Right to Education - Bridging the Gap


“The purpose of education is to make good human beings with skill and expertise…” said Dr. APJ Abdul Kalam.

Education is the foundation for a better tomorrow. It provides us with the opportunity to mould our future and become successful in life. But what about those individuals who have the intent, the ability, and the passion, and yet, have no means to seek, or continue their education?

Meet Mrs Chitralekha N. Patil (Mentor Trustee) - A firm believer that the right to education has a great significance in building a better India and thus, must be addressed at the grassroots level.

An inspiring youth icon in the state of Maharashtra, Chitralekha is a social worker, an educationalist and a political leader, consistently making efforts towards the upliftment of rural India, through the NGO – Centre for Transforming India (CFTI).

How did you start with social work?

I have always felt fortunate to have been able to receive an education and I wish the same for the underprivileged children around me. This is one of the aspects that attracted me towards associating with charities at a very young age.

After having worked in the arena of raising funds for various charities, I realized that our Indian MNCs have the means to fund NGOs and are also willing, but do not have a structured channel to help those in need, to avail it more effectively. Thus, channelizing my passion to make a difference into a movement, I united a few like-minded friends and together, we took up the operations of the Centre for Transforming India (CFTI) in 2014.

Tell us a bit more. What would you say is the driving force for your work at CFTI?

With the aim of bringing opportunities to people in rural India by empowering them through education, healthcare, and economic prospects, CFTI works with the marginalized sections of the society to help raise their standards of living.

One of our objectives is to provide modern educational facilities to the villagers and ensure that the pursuit of education creates a positive impact on the current, as well as the future generations. Through CFTI, we have provided academic scholarships to the economically weak students, right from the primary grade, until their graduation. We also encourage children of quarry labours as well as the tribal people, to enroll their children in schools. And to help them complete their education, we have further supported them with academic kits comprising school bags, uniforms, books, etc.

What got you interested in the sector of education?
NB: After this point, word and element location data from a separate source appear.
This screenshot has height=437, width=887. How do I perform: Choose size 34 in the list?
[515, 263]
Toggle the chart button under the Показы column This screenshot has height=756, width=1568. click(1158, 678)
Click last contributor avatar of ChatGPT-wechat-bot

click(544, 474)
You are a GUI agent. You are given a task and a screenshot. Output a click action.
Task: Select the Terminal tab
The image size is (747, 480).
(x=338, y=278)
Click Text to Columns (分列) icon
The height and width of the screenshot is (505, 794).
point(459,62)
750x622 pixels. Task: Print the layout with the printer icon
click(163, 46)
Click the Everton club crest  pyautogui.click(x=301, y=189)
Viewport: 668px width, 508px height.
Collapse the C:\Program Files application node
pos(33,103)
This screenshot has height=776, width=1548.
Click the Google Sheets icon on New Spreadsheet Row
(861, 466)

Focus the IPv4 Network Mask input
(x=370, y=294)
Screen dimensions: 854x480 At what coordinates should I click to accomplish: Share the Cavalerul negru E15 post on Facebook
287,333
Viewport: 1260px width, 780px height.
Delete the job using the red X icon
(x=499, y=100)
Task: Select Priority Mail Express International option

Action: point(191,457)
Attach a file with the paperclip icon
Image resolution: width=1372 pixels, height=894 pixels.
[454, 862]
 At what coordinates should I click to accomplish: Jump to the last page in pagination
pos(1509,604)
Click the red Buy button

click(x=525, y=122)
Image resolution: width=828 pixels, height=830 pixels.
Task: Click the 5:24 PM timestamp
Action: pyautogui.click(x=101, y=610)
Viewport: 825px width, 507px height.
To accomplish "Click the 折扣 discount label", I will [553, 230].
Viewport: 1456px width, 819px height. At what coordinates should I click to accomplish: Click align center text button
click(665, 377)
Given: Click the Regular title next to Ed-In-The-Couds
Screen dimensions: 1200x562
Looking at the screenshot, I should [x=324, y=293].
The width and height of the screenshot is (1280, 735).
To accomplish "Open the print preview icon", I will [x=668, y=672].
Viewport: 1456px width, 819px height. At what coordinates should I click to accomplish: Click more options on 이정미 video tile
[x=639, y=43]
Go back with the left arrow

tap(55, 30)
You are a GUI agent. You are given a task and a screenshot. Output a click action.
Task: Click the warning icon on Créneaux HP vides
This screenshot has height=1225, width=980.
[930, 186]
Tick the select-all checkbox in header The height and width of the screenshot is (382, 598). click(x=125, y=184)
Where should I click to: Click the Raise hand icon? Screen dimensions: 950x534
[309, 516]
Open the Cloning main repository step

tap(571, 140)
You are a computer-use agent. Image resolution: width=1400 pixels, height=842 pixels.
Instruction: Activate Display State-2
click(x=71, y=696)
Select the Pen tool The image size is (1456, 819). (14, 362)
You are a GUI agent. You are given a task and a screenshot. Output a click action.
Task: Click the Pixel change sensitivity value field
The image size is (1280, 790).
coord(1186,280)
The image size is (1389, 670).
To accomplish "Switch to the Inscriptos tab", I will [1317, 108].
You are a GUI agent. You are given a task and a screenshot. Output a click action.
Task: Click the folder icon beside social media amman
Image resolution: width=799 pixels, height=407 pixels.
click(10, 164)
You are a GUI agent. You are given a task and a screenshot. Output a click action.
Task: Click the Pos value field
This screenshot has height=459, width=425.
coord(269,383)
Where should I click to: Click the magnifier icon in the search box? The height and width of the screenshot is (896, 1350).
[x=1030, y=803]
Poverty and lack of education has been cited as the top most reasons for child marriages in our country. Not to forget the fact that it also leads to an increase in child labour and domestic violence. I believe that education is the key to a better future! Only when our children, and especially our girl children have access to proper and consistent education, will they be able to design a better future for themselves and their families. More than anything, I believe that change has to start with villages. If the rural population does not have enough opportunities, it will lead to urban crowding and a disproportionate population spread; further aggravating the situation.

Could you elaborate on the initiatives undertaken by CFTI towards the education sector?

Children are the future of tomorrow and in order to build a better future, we must protect them today. Through CFTI, we have been striving to build a better framework for English education in the regions of Konkan/ Maharashtra. We have also awarded scholarships, sports training support, uniform and supplies to encourage the children of the Kolis along with other disadvantaged families, to continue their education.

During the pandemic, a lot of children living in the slum areas have been opting out of schooling; either due to death of the sole breadwinner, or simply due to lack of resources. A lot of migrant labours have also had to turn home due to the struggles of being unable to work in a day’s job. From providing scholarships to setting up community Wi-Fi services, at CFTI, we have been doing everything that we can to ensure that children do not drop out of schooling; and definitely, not due of the lack of a proper infrastructure or resources.

When the children could not come to the schools, we at CFTI made an effort to take the schools to the children. Stepping in to bridge the digital need gap, we are working on an initiative called ‘SCHOOL ON TAB’ that comprises distribution of tabs for online education to 1000+ children in the Dharavi slums. This initiative will be flagged off towards the end of June to provide a head-start to the current academic session across the municipal and government schools in Maharashtra.

Any message for our readers?

If you have the potential to help make a difference, be it in any capacity, do not hesitate. Take the first step and start small. I would like to especially urge the youngsters to collaborate with social causes and work in the field hands-on to bring about a positive change in the society. On behalf of CFTI, I invite you all to join in our efforts, and support our vision. Because inorder to transform the country, one must first transform the villages.

About CFTI:

Centre for Transformation India (CTFI) is a grassroots level non-governmental organization founded in 2014, with a strong network of 700+ grass roots level volunteers connected to the soil working towards transforming rural India.CTFI has undertaken numerous initiatives for the upliftment of villages in Maharashtra by bringing growth opportunities to rural India, through education, healthcare, poverty alleviation, women empowerment, and other sustainable development goals.